▶ [Job]:
Reproduce word for word the lines of the material below that run from the line containing "Find the location of a particular element. This" through the line containing "HELP is located at coordinates (568, 43).", both included.

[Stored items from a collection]
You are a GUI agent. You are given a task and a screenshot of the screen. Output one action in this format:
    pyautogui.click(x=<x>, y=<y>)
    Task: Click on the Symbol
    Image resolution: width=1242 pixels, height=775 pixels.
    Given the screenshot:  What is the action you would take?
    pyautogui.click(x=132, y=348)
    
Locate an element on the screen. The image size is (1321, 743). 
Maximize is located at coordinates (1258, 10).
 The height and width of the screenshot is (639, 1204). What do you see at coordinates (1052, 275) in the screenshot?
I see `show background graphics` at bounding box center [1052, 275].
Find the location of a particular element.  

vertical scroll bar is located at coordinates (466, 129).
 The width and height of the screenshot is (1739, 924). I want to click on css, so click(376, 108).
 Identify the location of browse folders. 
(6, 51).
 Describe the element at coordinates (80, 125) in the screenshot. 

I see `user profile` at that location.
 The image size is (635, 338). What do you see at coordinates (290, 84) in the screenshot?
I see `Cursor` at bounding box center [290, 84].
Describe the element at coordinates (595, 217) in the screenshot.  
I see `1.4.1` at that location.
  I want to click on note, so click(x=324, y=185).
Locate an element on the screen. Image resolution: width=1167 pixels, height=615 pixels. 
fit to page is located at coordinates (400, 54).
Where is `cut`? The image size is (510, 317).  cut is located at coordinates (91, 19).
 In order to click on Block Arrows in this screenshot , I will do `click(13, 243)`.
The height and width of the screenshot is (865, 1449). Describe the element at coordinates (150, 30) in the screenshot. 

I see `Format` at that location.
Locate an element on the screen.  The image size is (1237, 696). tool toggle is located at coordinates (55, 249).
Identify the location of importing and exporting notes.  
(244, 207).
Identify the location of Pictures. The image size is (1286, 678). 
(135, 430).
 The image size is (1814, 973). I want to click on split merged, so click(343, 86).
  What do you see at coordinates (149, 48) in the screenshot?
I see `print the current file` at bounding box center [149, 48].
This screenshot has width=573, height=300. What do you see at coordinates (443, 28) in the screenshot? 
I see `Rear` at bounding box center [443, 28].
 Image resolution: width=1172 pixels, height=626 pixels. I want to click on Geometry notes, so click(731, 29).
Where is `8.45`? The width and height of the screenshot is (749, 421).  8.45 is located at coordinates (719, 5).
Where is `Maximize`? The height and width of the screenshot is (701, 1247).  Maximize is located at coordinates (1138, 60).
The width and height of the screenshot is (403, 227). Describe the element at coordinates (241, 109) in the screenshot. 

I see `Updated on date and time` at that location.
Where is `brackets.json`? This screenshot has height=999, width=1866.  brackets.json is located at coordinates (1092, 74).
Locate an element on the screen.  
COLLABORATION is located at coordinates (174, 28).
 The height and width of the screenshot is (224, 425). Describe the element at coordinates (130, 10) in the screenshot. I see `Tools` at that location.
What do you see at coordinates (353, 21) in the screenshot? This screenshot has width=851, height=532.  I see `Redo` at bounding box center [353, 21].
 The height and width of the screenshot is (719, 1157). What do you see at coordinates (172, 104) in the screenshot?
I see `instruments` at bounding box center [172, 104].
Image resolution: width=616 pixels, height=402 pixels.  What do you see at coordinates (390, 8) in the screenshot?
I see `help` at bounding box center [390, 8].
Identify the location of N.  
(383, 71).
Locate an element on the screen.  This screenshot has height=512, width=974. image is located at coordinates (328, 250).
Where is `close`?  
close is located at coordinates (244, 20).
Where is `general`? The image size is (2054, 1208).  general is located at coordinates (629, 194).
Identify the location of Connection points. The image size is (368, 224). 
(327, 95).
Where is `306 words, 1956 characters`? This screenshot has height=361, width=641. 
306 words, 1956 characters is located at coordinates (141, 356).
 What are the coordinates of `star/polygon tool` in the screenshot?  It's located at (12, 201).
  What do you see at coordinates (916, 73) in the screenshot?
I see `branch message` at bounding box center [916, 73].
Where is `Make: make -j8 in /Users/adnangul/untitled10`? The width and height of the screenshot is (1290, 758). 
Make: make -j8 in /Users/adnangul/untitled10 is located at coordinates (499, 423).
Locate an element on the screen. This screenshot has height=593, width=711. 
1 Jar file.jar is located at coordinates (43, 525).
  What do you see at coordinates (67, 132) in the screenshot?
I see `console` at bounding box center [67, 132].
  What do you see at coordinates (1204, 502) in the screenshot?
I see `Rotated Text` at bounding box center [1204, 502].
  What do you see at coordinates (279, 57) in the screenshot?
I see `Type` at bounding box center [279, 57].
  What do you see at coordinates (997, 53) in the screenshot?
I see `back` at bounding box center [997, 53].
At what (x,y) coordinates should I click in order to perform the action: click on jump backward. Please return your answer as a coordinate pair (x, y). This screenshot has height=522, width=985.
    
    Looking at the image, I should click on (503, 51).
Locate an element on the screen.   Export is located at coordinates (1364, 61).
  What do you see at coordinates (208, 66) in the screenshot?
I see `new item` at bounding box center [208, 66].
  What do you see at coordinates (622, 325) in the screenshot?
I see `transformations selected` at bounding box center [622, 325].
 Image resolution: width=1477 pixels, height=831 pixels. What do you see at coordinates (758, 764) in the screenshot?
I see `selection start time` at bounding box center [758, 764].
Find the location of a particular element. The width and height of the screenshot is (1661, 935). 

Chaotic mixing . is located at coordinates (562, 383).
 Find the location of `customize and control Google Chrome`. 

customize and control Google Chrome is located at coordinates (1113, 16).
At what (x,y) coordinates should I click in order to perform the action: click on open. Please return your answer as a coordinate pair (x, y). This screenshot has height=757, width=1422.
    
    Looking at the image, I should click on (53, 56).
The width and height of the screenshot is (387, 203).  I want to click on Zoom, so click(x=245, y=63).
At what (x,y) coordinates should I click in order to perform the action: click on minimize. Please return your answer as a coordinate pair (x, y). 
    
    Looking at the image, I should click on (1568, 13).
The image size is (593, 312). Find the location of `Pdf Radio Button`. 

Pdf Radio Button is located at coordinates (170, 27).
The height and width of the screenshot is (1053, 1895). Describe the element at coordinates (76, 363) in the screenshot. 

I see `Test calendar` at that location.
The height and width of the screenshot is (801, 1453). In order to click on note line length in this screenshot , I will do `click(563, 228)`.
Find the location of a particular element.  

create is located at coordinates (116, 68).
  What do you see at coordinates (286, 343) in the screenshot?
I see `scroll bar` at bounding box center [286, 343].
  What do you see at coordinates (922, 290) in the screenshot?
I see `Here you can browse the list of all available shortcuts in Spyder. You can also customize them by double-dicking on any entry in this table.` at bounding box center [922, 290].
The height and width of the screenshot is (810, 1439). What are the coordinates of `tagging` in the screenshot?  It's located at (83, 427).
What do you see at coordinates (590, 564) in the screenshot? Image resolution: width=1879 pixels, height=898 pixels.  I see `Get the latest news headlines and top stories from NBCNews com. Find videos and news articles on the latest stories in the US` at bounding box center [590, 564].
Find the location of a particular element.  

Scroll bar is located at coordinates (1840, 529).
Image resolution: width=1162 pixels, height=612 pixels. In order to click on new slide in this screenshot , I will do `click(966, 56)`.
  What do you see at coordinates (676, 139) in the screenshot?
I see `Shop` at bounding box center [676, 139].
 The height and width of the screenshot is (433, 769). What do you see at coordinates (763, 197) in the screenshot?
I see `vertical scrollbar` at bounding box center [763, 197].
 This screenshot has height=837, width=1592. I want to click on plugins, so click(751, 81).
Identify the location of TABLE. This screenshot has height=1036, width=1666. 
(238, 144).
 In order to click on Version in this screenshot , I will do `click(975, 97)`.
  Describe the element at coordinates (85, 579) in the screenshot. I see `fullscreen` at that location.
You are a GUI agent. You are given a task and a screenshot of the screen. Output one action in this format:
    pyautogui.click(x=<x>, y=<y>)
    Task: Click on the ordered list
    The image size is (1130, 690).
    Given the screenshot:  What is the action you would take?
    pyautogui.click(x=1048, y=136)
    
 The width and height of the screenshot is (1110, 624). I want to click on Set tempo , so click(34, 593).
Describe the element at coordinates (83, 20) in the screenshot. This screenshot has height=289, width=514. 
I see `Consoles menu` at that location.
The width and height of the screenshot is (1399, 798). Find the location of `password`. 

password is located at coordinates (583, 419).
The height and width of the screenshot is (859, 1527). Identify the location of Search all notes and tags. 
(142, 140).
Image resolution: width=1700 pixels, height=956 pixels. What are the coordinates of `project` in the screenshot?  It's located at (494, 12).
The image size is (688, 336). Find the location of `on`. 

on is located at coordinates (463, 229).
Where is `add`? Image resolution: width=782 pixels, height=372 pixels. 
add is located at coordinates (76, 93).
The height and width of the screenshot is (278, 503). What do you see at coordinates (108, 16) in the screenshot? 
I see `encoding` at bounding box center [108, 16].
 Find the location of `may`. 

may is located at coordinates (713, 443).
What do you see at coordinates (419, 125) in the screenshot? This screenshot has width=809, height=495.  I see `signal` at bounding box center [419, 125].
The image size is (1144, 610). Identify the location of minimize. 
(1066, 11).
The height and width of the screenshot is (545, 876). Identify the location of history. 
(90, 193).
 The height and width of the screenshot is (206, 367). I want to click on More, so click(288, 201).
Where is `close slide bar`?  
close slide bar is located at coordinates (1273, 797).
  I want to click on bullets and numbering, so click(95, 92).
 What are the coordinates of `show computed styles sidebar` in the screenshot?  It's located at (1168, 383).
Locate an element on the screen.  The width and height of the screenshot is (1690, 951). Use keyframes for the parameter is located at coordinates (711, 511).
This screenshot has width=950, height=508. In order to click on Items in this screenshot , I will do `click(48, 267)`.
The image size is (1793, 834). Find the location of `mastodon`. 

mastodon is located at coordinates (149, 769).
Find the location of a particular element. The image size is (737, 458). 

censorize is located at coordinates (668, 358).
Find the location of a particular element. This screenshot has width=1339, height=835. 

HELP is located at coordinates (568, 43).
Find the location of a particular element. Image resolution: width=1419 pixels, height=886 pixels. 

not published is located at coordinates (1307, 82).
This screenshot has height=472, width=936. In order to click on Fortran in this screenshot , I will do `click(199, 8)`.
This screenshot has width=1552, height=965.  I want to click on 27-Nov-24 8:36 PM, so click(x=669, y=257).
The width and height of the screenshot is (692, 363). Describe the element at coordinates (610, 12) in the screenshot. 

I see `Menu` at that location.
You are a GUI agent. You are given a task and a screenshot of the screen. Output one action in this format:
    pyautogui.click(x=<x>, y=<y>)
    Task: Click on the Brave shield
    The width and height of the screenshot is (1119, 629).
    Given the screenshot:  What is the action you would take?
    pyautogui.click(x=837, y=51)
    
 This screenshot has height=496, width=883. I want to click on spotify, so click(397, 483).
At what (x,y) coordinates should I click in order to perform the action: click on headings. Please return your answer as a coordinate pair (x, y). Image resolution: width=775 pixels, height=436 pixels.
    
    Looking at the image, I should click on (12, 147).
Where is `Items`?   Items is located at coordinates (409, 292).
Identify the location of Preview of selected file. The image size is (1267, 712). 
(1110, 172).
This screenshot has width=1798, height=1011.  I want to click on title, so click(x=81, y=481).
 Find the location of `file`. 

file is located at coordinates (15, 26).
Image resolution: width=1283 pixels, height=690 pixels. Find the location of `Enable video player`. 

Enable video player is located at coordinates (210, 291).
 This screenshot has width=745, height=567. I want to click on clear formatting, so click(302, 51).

▶ [Written solution]:
Find the location of a particular element. This screenshot has width=1339, height=835. 

HELP is located at coordinates (568, 43).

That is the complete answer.